Misschien flauw om te zeggen in deze context, maar Honigmann is een oude rot in de Nederlandse documentairewereld. Dit jaar wordt ze zeventig, en ze is nog volop aan het werk. Al sinds de jaren tachtig regisseert ze minstens om de paar jaar een nieuwe film. Met zo'n vruchtbare carrière is het niet verwonderlijk dat ze een moment pakt om te reflecteren op ouderdom, ook al is dat ouderdom die een stuk verder is gevorderd dan die van haarzelf. Het is vast een bewuste keuze om vooral honderdplussers in beeld te brengen die nog erg actief zijn. Onbedwingbaar zelfs.

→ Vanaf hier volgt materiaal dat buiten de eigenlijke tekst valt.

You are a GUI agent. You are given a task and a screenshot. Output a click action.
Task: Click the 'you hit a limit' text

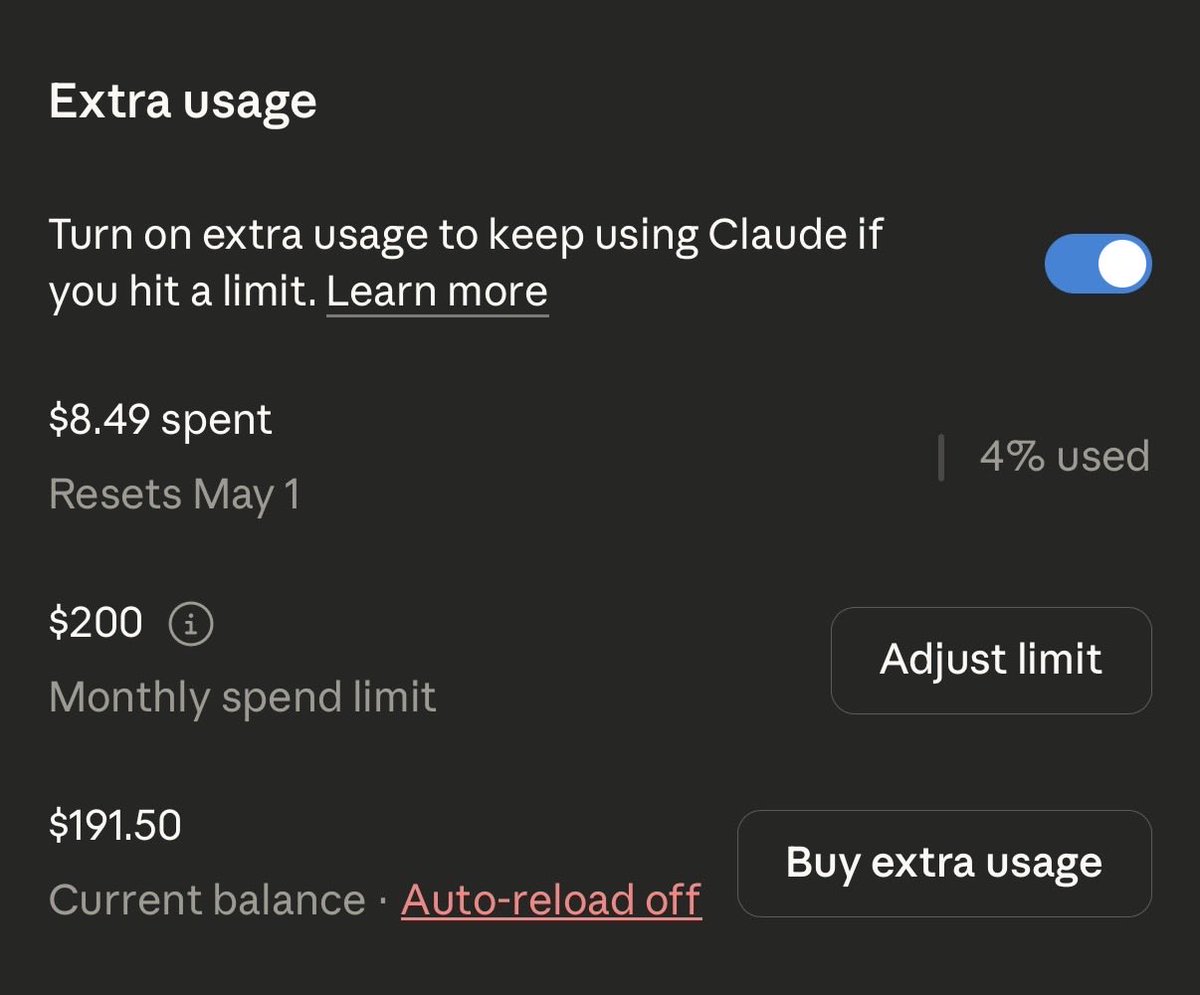pyautogui.click(x=181, y=292)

De documentaire zoekt niet heel erg expliciet naar een antwoord op de vraag hoe je zo oud kunt worden, al reflecteren sommige van de geportretteerden daar wel op. Viola Smith was ooit een beroemde drummer. Ze prijst zich gelukkig dat ze niet als vierde of vijfde zus is geboren in haar muzikale familie, maar als zesde. Haar oudere zussen moesten aan de trombone en trompet, en stierven vroeg. Ze hebben zich een vroeg graf in geblazen, denkt ze. Terwijl zij aan het drummen mocht, en daardoor wel een lang leven kreeg: "Het komt door de beweging!" Een andere honderdplusser ziet een verband tussen het overleven van de Holocaust en het extra vatbaar zijn voor borstkanker. En zij is dan zelf dan de uitzondering die de regel bevestigt.
Honigmann laat de geïnterviewden hun zegje doen, zonder zelf een al te harde kritische noot aan te brengen. Dit is een zachte, verkennende documentaire. De filmmaker laat eerder een verscheidenheid zien in deze groep. En meer nog de verschillende manieren waarop ze onstuitbaar zijn: ze gaan zwemmen, ze bemannen een marktkraampje, ze zetten een internetgemeenschap op.
Dat neemt niet weg dat het leven kwetsbaar is, en des te kwetsbaarder op deze hoge leeftijd. Meerdere honderdplussers in de film hebben de premièredatum niet gehaald. En de stand-upcomedian Irwin Corey sterft zelfs terwijl de film nog in productie is. Zijn zoon vertelt hoe hij in zijn stoel na een soepje in slaap viel en niet meer wakker werd, en haalt vervolgens een foto voor de dag waarop zijn vader Fidel Castro omhelst. Een teder moment waarop de vergankelijkheid het meest zichtbaar wordt. Vergeet echter ook vooral niet dat sommige van deze honderdplussers wel nog leven.
Als deze film een centrale boodschap heeft, is die misschien wat diffuus. Er wordt in elk geval niet heel zwaar op gehamerd. Honderdplussers genieten nog steeds van het leven, en ze kijken nog steeds vooral naar de toekomst. Dat is een inzicht dat eerder een beetje verrassend kan zijn dan dat het echt een wereldschokkend nieuw inzicht is. Mede daardoor, en door de zachtaardige aanpak, slepen sommige delen een beetje. Maar Honigmann heeft wel een bonte verzameling honderdplussers gevonden, die stuk voor stuk de moeite waard zijn om gedurende deze negentig minuten beter te leren kennen. En dat zegt wat. Heddy Honigmann mag tot ver voorbij haar eigen honderdste verjaardag dit soort films blijven maken.